Daddy blog

I started this blog when I was following the Life Journal Bible reading plan on YouVersion. (I've since completed that plan.) At that time, YouVersion didn't provide any way for people to respond to my notes, other than to "like" them. So this blog is here to remedy that problem. You may comment on my notes here in the comment section.
I also have a general blog.

Saturday, September 21, 2013

David the liar and genocide?

21/9/13

S: 1 Samuel 27:6-12 So Achish gave him the town of Ziklag (which still belongs to the kings of Judah to this day), and they lived there among the Philistines for a year and four months. David and his men spent their time raiding the Geshurites, the Girzites, and the Amalekites—people who had lived near Shur, toward the land of Egypt, since ancient times. David did not leave one person alive in the villages he attacked. He took the sheep, goats, cattle, donkeys, camels, and clothing before returning home to see King Achish. “Where did you make your raid today?” Achish would ask. And David would reply, “Against the south of Judah, the Jerahmeelites, and the Kenites.” No one was left alive to come to Gath and tell where he had really been. This happened again and again while he was living among the Philistines. Achish believed David and thought to himself, “By now the people of Israel must hate him bitterly. Now he will have to stay here and serve me forever!”

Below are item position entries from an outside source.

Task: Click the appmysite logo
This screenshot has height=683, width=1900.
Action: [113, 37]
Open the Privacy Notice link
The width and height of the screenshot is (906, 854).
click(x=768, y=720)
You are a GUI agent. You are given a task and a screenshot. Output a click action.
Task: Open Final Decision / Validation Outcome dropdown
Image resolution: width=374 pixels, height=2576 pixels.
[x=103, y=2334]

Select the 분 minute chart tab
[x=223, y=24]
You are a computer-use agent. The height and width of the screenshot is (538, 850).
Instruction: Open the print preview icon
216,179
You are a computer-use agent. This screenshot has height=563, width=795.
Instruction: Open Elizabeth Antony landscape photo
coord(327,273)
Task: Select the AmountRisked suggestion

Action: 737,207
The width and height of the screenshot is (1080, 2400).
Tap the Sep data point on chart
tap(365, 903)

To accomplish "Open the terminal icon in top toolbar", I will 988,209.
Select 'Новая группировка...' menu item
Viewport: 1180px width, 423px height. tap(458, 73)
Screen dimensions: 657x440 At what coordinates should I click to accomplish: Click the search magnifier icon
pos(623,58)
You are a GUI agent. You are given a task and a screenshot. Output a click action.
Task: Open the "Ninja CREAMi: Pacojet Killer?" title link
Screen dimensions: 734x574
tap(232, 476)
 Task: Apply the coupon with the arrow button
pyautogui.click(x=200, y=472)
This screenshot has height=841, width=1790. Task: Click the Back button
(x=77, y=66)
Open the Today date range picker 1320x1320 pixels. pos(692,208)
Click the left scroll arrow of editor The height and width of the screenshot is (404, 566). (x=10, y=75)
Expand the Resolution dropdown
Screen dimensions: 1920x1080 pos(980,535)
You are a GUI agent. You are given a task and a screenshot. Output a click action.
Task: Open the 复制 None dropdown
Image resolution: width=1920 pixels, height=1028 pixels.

O: Look what this "man after God's own heart" did! He lied to King Achish who had given him shelter from King Saul who had wanted to kill him. He attacked and massacred villages that did nothing against him, committing genocide upon those villagers. How can this be a "man after God's own heart"? He had shown no remorse or repentance for any of these horrible acts that today would have had him condemned in a United Nations war crime tribunal.

What, indeed, did God reprimand him for? For one adulterous affair with Bathsheba, for one murder of Bathsheba's husband, Uriah the Hittite. (2 Samuel 11-12).

Why was that? Why did God overlook monstrous crimes where large numbers of people were massacred, and make such a big deal about one single case of adultery and one single case of murder?

I think the answer lies in what God could expect David to know about right and wrong. It was acceptable in David's time and culture to attack foreign villages and rape, plunder and kill them. But David knew full well it was wrong for him to steal the wife of a friend and murder him.

It was not that David's sins which he did not know were sins had no consequences. God forbade David from building the Temple because of the blood on his hands. (1 Chronicles 22:8) However, God did not expect David to repent of sins he did not know were sins.

A: I have been teaching my daughter Joni about confession and repentance before partaking of Holy Communion lately. One of the things that a spiritually-attuned child might worry about is "What if I forget to confess some sin before I take Holy Communion? Will I be then guilty of the body and blood?"

The example of how God dealt with David is one of the pieces of evidence that God does not expect us to confess and repent of sins we are not aware of. If at some point, He teaches us that something we had been doing in the past is wrong, we can confess and repent of it. Meanwhile, He only expects us to confess and repent of what sins we do know about.

"If we confess our sins, he is faithful and just to forgive us our sins, and to cleanse us from all unrighteousness." (1 John 1:9) The blood of Jesus covers all our sins, whether we know them to be sin or not.

"Let us therefore come boldly to the throne of grace, that we may obtain mercy, and find grace to help in time of need." (Hebrews 4:16)

P: Father, thank You so much for Your grace and mercy upon us. Thank You for sending Jesus to pay for our sins and bring us into Your family. In Jesus' name, amen.